They Statler and Waldorf.
Huddle up, team. They are dragging our asses on Podcast Twitter.
They said we’re soft and serious, we’re velvet waistcoat.
They said it’s not that deep, it is what it is,
all the famous poets are dead, better learn a TikTok dance.
They’ve got an AI Walt Whitman with cat whiskers singing open-mouth dialup modem.
They could give a fuck about a red wheelbarrow, who ate whose plums.
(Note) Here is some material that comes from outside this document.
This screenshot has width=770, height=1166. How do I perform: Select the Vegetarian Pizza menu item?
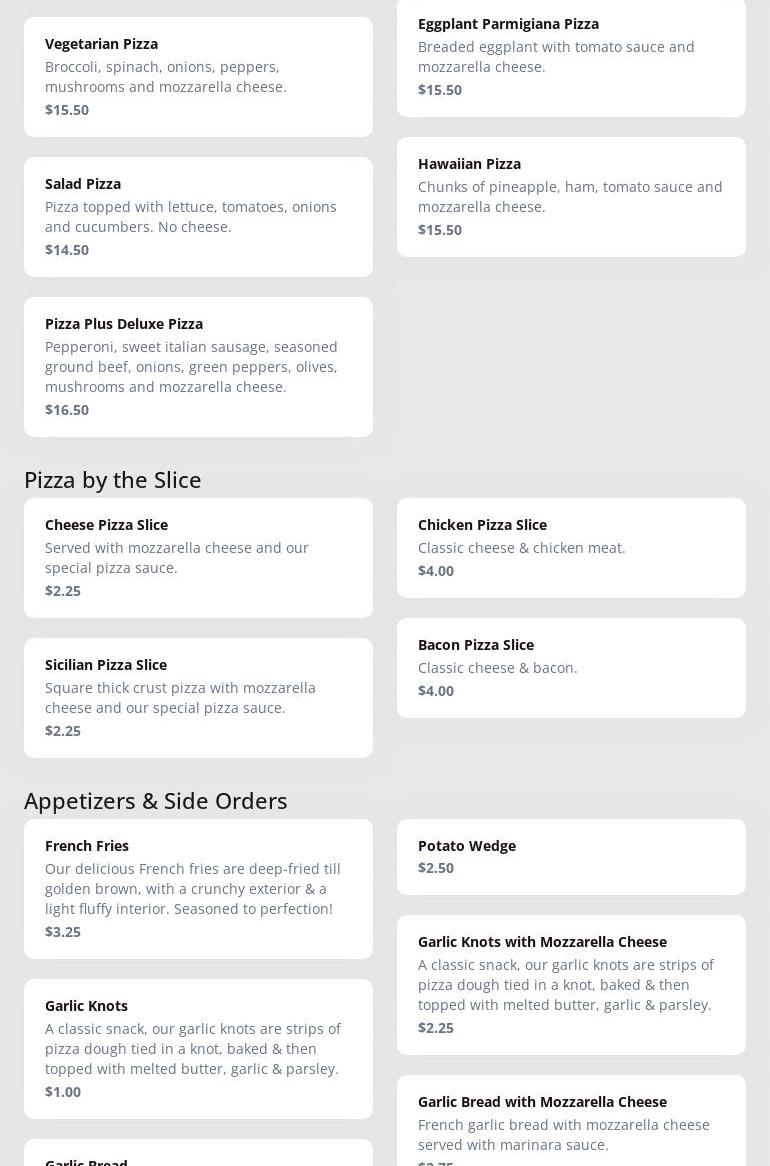[198, 76]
If it doesn’t nick an artery, they ain’t got time for it.
We got this, though.
We’ve all been poets since before we were born.
The first words were a poem and the first poem was a dirge
a linen bandage stuffed into a sucking chest wound. We play placebo paramedics,
first aid and last rites. Cyclic and cryptic, cicadas birthed from the dirt,
if not for our drumming they’d forget how to sing.
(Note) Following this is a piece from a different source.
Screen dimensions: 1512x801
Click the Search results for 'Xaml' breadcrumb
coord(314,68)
Let’s stop dicking around:
What is poetry for?
What is a blowtorch for?
To light a blunt.
To burn down your own home.
To scatter the wolves past the edge of the campsite.
To weld a monument to heaven.
To weld a monument to heaven.
God gets bored
Eternal life is such a curse.
How many trillions of times
and billions of ways
over multiple millennia
will I have to answer the same whiny fuckin’ prayer:
“Why?”
I should have killed that Job in his crib.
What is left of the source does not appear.